----- Material for this task
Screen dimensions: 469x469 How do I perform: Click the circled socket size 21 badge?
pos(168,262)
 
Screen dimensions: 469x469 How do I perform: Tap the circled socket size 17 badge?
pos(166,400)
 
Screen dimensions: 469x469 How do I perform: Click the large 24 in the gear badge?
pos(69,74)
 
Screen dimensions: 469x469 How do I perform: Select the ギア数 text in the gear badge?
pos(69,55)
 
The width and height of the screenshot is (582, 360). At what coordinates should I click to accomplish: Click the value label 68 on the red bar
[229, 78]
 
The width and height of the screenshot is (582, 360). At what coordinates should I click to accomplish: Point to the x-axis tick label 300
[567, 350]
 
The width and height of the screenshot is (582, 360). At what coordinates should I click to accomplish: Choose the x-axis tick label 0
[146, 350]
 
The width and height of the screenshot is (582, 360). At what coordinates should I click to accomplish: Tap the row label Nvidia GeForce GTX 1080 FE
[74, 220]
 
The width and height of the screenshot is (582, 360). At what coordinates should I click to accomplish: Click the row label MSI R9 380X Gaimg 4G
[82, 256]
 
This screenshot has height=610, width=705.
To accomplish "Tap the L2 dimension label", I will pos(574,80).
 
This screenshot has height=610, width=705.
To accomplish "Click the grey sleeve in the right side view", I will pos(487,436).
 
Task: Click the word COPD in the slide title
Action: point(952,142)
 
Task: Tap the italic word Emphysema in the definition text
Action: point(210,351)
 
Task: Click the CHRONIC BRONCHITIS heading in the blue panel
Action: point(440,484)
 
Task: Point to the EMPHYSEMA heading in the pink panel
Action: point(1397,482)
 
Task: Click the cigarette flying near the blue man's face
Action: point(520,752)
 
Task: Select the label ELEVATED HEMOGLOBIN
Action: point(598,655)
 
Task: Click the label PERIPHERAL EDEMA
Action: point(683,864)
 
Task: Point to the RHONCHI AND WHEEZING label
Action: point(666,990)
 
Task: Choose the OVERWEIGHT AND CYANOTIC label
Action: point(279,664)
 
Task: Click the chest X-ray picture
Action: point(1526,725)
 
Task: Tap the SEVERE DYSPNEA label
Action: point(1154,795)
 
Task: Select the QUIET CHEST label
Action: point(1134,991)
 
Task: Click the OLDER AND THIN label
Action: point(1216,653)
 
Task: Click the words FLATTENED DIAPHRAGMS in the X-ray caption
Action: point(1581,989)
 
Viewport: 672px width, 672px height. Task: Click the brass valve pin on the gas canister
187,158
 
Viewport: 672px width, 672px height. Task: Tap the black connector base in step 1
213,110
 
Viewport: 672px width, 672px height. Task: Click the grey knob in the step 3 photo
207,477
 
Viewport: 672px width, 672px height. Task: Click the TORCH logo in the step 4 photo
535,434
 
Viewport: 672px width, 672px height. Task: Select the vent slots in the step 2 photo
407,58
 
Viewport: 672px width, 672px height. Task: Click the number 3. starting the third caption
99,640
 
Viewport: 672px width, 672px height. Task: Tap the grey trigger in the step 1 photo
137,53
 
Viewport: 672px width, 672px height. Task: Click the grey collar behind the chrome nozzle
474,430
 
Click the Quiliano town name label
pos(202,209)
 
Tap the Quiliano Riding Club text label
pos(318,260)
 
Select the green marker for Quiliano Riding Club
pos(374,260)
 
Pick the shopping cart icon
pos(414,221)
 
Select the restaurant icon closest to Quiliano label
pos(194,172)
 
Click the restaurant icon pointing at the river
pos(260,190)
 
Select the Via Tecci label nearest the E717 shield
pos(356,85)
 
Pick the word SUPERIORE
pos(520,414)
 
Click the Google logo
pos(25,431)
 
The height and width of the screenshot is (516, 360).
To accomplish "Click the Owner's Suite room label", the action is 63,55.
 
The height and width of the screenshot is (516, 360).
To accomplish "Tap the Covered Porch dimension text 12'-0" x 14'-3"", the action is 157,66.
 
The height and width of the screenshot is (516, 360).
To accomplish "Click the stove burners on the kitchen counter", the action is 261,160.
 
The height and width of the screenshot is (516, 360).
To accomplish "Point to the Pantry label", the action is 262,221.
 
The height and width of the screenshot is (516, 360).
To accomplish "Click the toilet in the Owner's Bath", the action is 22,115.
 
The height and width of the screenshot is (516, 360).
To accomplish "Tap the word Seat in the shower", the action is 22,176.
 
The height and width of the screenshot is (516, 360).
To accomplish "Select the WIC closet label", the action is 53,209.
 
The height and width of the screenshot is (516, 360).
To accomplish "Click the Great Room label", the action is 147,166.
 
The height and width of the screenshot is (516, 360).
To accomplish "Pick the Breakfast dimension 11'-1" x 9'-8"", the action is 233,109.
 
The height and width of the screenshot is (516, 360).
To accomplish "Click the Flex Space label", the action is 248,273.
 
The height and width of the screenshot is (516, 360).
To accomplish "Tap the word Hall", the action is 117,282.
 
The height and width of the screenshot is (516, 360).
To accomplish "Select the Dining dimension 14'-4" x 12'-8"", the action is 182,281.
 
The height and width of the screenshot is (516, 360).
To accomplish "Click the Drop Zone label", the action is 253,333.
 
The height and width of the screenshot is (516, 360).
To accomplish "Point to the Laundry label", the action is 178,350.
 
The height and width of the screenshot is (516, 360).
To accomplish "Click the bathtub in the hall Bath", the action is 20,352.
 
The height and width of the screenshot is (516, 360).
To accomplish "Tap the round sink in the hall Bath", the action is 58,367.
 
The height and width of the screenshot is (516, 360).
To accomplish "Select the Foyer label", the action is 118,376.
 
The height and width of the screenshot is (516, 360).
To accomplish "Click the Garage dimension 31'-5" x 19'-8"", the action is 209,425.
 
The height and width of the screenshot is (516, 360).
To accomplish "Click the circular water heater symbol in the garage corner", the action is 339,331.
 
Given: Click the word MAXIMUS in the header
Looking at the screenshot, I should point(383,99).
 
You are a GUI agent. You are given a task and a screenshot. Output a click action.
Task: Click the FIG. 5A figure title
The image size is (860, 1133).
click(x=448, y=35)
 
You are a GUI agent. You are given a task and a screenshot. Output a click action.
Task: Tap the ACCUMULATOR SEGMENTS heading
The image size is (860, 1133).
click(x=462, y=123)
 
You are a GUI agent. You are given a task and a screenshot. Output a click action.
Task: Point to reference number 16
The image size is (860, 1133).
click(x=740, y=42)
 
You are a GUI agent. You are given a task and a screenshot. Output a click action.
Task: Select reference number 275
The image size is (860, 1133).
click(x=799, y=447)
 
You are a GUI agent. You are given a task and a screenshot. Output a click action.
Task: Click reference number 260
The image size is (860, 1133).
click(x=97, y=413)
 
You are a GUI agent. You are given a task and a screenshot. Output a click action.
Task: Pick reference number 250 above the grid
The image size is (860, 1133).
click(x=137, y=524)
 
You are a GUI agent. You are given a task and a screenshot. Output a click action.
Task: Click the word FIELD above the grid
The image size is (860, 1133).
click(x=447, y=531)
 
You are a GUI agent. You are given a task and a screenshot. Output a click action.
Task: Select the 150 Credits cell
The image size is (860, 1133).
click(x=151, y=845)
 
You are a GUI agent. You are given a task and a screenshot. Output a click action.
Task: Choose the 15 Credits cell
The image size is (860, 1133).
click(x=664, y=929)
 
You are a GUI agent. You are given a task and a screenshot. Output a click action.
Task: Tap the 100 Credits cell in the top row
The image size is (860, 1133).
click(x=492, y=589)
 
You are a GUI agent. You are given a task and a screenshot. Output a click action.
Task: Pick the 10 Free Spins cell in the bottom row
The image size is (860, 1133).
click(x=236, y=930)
----------
### [Work to do]
Copy everything from the first line of the records down to the line containing "Action: point(952,142)", both included.

### [Result]
Screen dimensions: 469x469 How do I perform: Click the circled socket size 21 badge?
pos(168,262)
 
Screen dimensions: 469x469 How do I perform: Tap the circled socket size 17 badge?
pos(166,400)
 
Screen dimensions: 469x469 How do I perform: Click the large 24 in the gear badge?
pos(69,74)
 
Screen dimensions: 469x469 How do I perform: Select the ギア数 text in the gear badge?
pos(69,55)
 
The width and height of the screenshot is (582, 360). At what coordinates should I click to accomplish: Click the value label 68 on the red bar
[229, 78]
 
The width and height of the screenshot is (582, 360). At what coordinates should I click to accomplish: Point to the x-axis tick label 300
[567, 350]
 
The width and height of the screenshot is (582, 360). At what coordinates should I click to accomplish: Choose the x-axis tick label 0
[146, 350]
 
The width and height of the screenshot is (582, 360). At what coordinates should I click to accomplish: Tap the row label Nvidia GeForce GTX 1080 FE
[74, 220]
 
The width and height of the screenshot is (582, 360). At what coordinates should I click to accomplish: Click the row label MSI R9 380X Gaimg 4G
[82, 256]
 
This screenshot has height=610, width=705.
To accomplish "Tap the L2 dimension label", I will pos(574,80).
 
This screenshot has height=610, width=705.
To accomplish "Click the grey sleeve in the right side view", I will pos(487,436).
 
Task: Click the word COPD in the slide title
Action: point(952,142)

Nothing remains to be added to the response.